However, (1) your example does not work (since I couldn't distinguish bnodes from NULLs, which is at the heart of the SQL based proposal to deal with NULLs), and (2) the criterion of soundness and completeness by itself enforces the fact that the results are always the same (otherwise it wouldn't be sound and complete!).

>>> I think that a further criterion has to be compatibility with the formal RDF semantics.
>> 
>> But this is impossible with NULL values, it seems to me.
> 
> I thought you had agreed above that the null-ingoring mapping is correct with regard to SPARQL BGP matching,

Yes.

> and perhaps all of SPARQL 1.0.

No. 
And this is why I said it is possibly impossible :-)
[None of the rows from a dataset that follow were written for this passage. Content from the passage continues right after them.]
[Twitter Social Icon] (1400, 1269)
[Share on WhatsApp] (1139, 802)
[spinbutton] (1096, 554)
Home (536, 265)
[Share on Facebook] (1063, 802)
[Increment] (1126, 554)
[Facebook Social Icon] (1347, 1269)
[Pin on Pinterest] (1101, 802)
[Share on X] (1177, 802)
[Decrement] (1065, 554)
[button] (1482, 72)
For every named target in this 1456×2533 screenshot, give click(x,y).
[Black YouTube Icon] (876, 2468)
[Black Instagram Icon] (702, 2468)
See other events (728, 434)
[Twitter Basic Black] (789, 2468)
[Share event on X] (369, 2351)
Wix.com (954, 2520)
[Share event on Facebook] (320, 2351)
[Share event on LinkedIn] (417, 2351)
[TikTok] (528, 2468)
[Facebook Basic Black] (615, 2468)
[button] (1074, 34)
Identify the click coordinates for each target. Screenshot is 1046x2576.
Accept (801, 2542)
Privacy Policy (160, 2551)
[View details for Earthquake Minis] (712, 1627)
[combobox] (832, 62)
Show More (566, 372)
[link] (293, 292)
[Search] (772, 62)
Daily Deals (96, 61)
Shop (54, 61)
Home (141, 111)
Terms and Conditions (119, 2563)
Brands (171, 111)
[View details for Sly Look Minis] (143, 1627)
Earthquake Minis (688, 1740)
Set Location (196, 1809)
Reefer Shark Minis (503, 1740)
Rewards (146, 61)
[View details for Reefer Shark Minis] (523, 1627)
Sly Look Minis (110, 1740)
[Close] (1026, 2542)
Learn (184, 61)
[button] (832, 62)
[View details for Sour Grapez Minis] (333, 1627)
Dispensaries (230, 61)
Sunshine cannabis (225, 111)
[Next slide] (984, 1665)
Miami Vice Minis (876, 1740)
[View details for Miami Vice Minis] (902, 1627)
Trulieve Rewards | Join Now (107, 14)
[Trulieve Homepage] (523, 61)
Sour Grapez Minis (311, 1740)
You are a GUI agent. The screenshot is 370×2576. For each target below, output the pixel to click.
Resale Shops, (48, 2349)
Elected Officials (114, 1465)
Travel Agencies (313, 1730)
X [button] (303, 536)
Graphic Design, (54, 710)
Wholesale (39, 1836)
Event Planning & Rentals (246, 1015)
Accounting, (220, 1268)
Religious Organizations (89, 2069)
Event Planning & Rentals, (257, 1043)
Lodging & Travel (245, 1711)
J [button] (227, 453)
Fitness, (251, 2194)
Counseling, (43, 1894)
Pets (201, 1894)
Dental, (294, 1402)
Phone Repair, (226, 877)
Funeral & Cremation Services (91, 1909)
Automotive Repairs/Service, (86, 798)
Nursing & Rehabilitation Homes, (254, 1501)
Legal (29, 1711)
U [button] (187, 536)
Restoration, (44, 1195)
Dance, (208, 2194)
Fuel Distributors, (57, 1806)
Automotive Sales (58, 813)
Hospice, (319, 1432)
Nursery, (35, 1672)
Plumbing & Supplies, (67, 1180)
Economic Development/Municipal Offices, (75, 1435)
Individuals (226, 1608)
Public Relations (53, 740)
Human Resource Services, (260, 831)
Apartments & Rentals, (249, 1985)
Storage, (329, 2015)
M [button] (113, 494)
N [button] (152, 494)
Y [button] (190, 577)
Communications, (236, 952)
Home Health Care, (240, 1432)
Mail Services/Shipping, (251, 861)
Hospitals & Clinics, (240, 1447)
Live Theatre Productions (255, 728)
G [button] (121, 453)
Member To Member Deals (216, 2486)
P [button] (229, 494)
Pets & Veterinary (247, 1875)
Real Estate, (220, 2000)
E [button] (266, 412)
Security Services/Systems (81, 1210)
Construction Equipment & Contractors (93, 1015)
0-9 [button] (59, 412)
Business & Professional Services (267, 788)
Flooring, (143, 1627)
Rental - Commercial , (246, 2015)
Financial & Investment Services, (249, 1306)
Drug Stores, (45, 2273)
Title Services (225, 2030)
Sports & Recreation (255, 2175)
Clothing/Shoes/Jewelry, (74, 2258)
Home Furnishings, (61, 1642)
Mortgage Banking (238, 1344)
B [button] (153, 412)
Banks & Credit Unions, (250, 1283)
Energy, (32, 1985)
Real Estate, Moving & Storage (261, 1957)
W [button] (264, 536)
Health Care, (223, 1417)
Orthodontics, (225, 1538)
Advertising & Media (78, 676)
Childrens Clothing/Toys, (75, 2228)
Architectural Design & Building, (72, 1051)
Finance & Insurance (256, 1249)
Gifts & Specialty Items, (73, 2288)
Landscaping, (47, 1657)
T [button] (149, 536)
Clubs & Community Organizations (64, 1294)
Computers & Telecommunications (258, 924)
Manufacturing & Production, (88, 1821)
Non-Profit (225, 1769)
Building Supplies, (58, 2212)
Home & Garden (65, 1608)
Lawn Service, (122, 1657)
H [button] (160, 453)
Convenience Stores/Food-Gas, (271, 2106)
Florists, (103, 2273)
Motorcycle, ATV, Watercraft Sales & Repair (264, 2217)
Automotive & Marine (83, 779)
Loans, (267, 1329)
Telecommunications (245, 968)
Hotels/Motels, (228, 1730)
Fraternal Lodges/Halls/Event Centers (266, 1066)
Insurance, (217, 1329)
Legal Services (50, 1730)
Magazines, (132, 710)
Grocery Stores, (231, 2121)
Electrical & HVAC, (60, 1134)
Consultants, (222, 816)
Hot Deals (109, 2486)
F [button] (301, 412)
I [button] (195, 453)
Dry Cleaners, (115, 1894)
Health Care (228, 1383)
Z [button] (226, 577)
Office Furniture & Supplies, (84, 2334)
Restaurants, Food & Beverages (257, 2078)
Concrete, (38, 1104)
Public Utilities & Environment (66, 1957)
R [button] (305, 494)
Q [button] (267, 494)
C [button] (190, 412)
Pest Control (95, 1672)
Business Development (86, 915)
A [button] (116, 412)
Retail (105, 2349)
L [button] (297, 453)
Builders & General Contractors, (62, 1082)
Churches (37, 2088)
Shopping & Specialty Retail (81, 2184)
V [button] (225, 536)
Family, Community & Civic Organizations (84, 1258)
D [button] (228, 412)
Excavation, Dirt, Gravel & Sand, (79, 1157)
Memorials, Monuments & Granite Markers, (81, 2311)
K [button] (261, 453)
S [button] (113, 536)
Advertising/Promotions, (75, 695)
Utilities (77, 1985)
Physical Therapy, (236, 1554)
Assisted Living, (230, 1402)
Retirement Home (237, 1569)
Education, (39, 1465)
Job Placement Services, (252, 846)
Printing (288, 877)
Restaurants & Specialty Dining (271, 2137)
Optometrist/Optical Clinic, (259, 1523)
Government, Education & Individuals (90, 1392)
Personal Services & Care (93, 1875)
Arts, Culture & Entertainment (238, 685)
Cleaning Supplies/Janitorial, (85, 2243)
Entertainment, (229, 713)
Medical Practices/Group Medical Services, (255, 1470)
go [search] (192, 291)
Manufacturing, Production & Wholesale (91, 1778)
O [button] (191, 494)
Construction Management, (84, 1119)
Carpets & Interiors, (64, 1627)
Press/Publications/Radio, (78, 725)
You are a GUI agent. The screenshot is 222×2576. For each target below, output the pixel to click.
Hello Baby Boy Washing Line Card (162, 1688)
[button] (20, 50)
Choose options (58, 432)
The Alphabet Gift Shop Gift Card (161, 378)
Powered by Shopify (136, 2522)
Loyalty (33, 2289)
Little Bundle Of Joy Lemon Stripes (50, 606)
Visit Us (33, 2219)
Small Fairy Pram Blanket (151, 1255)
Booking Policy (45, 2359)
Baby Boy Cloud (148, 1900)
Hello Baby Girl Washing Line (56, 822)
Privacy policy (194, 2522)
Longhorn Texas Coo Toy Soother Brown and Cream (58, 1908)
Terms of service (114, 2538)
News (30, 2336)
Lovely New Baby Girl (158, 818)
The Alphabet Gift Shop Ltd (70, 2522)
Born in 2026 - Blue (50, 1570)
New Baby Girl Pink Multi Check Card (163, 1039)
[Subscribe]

> It satisfies the QA criterion (same responses over the RDF and the RDB), and is compatible with RDF semantics.

Only for BGPs and CQs.

>> Remember that you are modelling NULL values, which really mean the disjunction between absence of information and the existence of information, by just saying that they mean absence of information.
> 
> RDF can't express “there is no value”. So in my eyes, *any* mapping is necessarily incomplete because it cannot capture that notion.

Indeed this is exactly what I am saying!!! (Well, to be more precise, we need the “there is no value or there is an unknown value”)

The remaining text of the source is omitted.